The Responsible Rental Owner Programme, launched this spring, aims to make cottage rental better for both owners and renters.
Heather Bayer, president and co-owner of CottageLINK, said the way cottage renting has evolved has necessitated this kind of a program.
“Vacation rentals are progressing and becoming more mainstream. Owners need to be considering the fact they are part of the travel industry,” said Bayer. “It’s no longer a little mom and pop business where you rent your cottage out, get the money and it doesn’t matter what the cottage is like. We have much higher expectations from renters now worldwide.”
CottageLINK is encouraging property owners to provide relevant information to renters at all stages of the process. Bayer believes that if information about a particular cottage is available then renters can be better matched to the property that fits them. That way, for example, a renter looking for an action-packed vacation full of boating won’t be surprised when they find out the property they’re renting is on a lake with a 12 km/h boat speed limit.
Better education can also help renters who may never have been to a rural community before. For many renters, a cottage vacation will be their first experience performing a variety of tasks that are second nature to regular cottagers.
“We’ve even had complaints from people who didn’t realize it was going to be so dark and quiet,” Bayer said. “We’ve had issues where guests have never lit a campfire before. They may never have used a barbecue before. All these things, as owners, we take for granted, this is what we do, it’s totally natural to us. Being a responsible owner is having the understanding that the people who are coming to rent don’t have that knowledge.”
Many urban dwellers may find things like gas appliances, bonfire bylaws and septic systems to be completely outside their realm of experience. Another common issue is that some renters think they’re completely in the wilderness and thus able to let dogs run free.
To educate renters about these kinds of things Michelle Lewin with the Federation of Ontario Cottagers Association said many owners provide a welcome book for renters.
“We think it makes sense to take that a step further and get as much of that information into the potential renters hand before they book the rental,” said Lewin. “So that you know you’ve got a good match up front and it’s not coming as a surprise when they arrive and read something like, ‘We don’t want you to have any campfires while you’re here.’”
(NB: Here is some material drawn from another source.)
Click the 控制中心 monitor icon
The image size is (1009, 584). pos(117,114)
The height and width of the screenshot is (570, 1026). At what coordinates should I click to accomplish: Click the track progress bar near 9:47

Lewin believes providing a guide with cottage rules and etiquette in advance will not only improve the renters’ experience but will help the property owner attract the kind of renter they are looking for. “It will help everyone to have a better match I think. From the owner’s side, there’s a desire to find the sorts of renters who will love and care for your property the way you would. This, hopefully, will help to match up those right people to the right places,” Lewin said.
Additionally, the Responsible Rental Owner Programme aims to encourage owners to maintain rental insurance, adopt a professional administration system for agreements and work with agencies to undertake responsible advertising practices.
The program is currently considered a work in progress and over the next few months CottageLINK and the Federation of Ontario Cottagers Association will be working on a voluntary code of practice for the owners of rental properties to sign.